Passage cité:
Mais ces derniers pas sont plus nombreux qu’on ne le croirait d’abord ; ils sont plus pénibles, surtout si l’on suit le chemin que je me suis tracé. Dès que nous eûmes atteint l’extrémité supérieure du vallon de Domeynon, je demandai à Marquet quelle direction il se proposait de prendre. Il me montra de la main les montagnes qui s’élevaient à notre droite et qui paraissaient en effet d’un abord relativement facile.

« Combien de temps nous faudra-t-il, lui dis-je alors, pour arriver au sommet de Belledonne en faisant ce long détour que vous m’indiquez ?

— Une heure et demie, me répondit-il.

— C’est bien long. Pourquoi ne monterions-nous pas en suivant la ligne droite ?

— La pente est trop roide. »

Il s’agissait en effet de gravir une pente de quarante-cinq degrés environ, recouverte d’une couche épaisse de cette neige grenue et durcie qui n’est plus de la neige à proprement parler, mais qui n’est pas encore de la glace et qu’on appelle dans les Alpes le nevé.

« Essayons.

— Je n’oserais pas y conduire des voyageurs. Ce serait une trop grande responsabilité.

Informations extraites:
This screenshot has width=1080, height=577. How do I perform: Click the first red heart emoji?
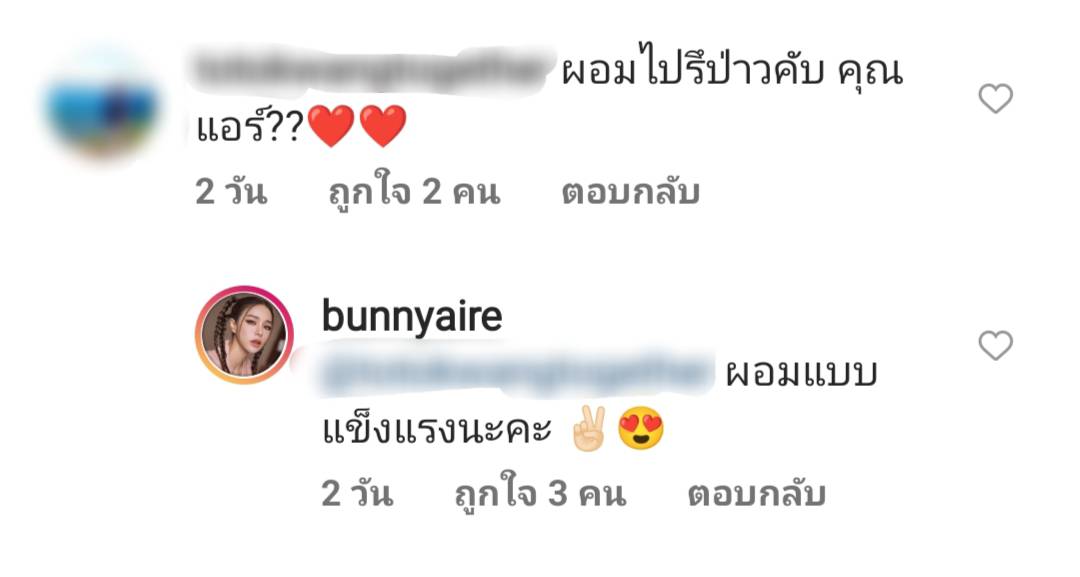coord(331,126)
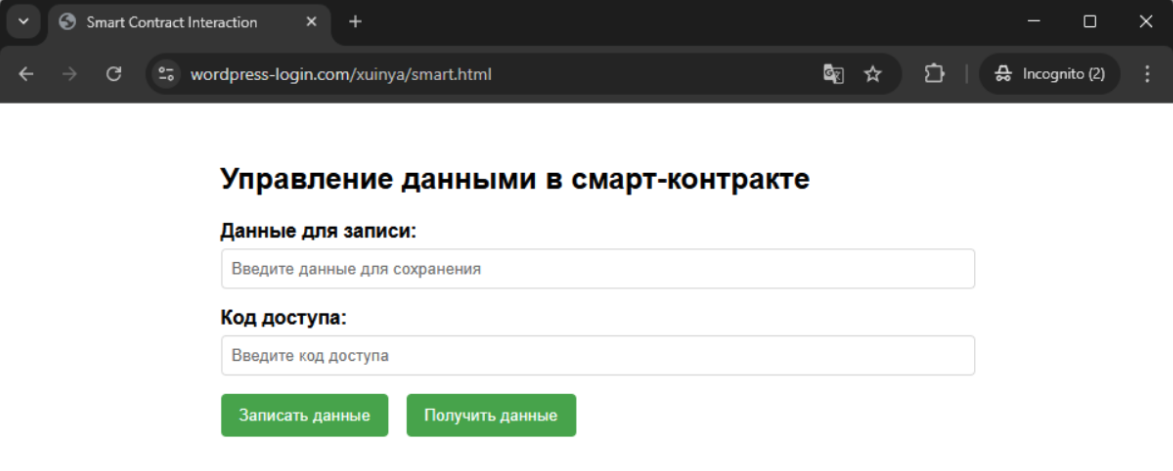
Task: View site information icon in address bar
Action: point(167,74)
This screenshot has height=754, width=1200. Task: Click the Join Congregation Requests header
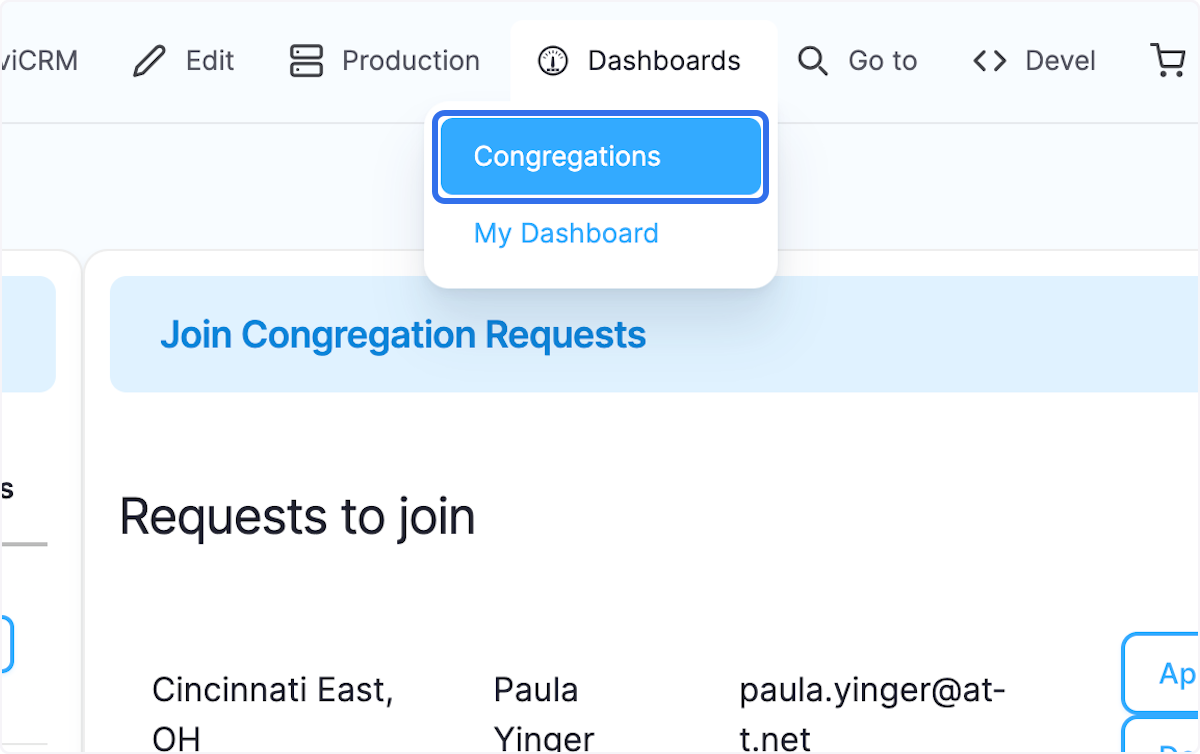pos(404,335)
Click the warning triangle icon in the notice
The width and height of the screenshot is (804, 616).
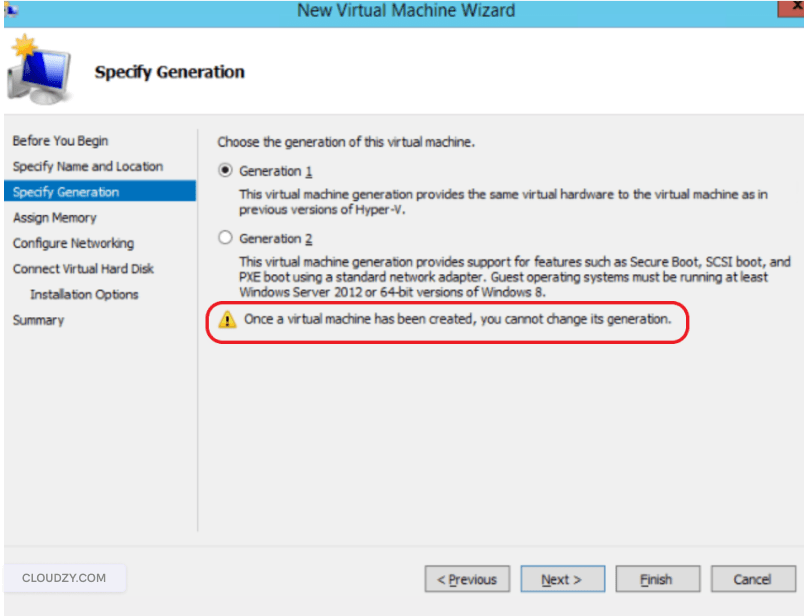(x=228, y=320)
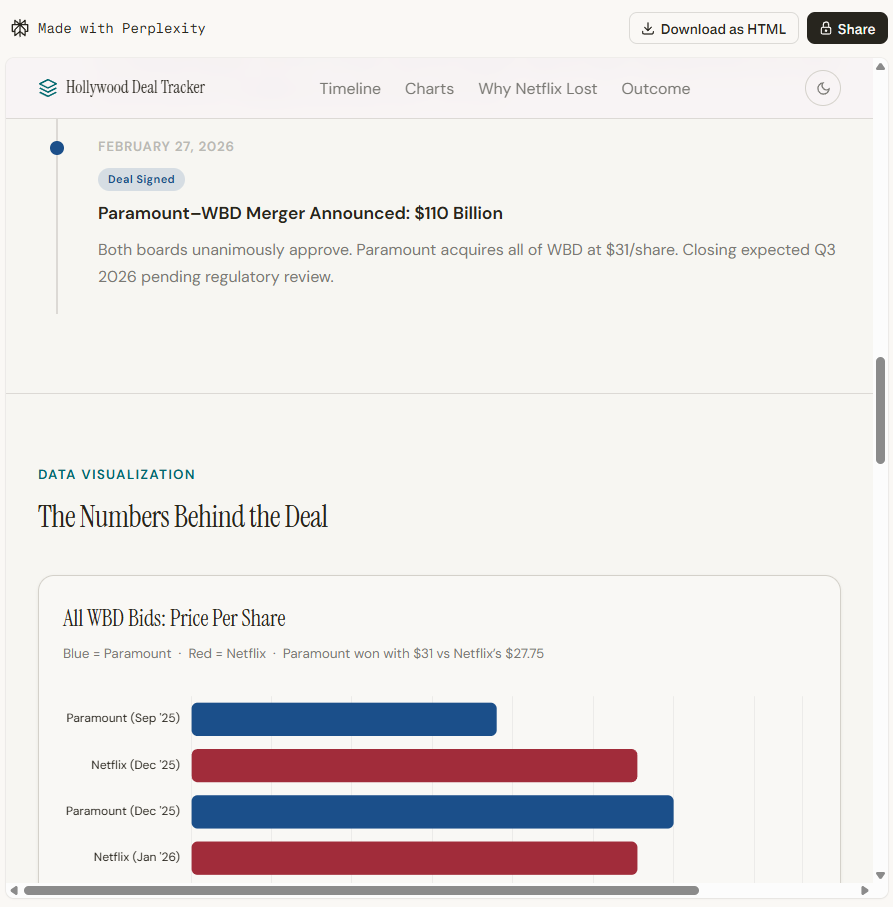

Problème posé 1:
Répondez aux questions suivantes sur le récit de l'ascension de Belledonne :
(a) Combien de temps Marquet prévoit-il pour atteindre le sommet de Belledonne par le détour qu'il indique ?
(b) Quelle est l'inclinaison approximative de la pente que le narrateur veut gravir en ligne droite ?
(c) Quel nom donne-t-on dans les Alpes à cette neige grenue et durcie ?
Problème posé 2: Poursuivez le récit de l'ascension de Belledonne à partir de la dernière réplique de Marquet.

Résultat attendu 1:
(a) Une heure et demie.
(b) Environ quarante-cinq degrés.
(c) Le nevé.

Résultat attendu 2:
— Si les voyageurs vous y conduisent, les suivrez-vous ?

— Peut-être. »

J’avais exploré assez de glaciers dans les Alpes de la Suisse, de la Savoie et du Tyrol pour savoir que je ne courais aucun danger en tentant de gravir cette pente de neige un peu trop roide. Puisque ce n’était pas un glacier, il n’y avait aucune crevasse à redouter. D’ailleurs, avec une pareille inclinaison, les crevasses, étant toujours visibles, sont faciles à éviter. Le seul risque auquel on s’exposait était une chute. Or on peut tomber partout si l’on manque de prudence ou de solidité. Mon parti fut bientôt pris. J’en avertis mon compagnon qui n’hésita pas à me suivre. En me voyant si résolu, Marquet hocha la tête et s’assit sur un bloc de rocher.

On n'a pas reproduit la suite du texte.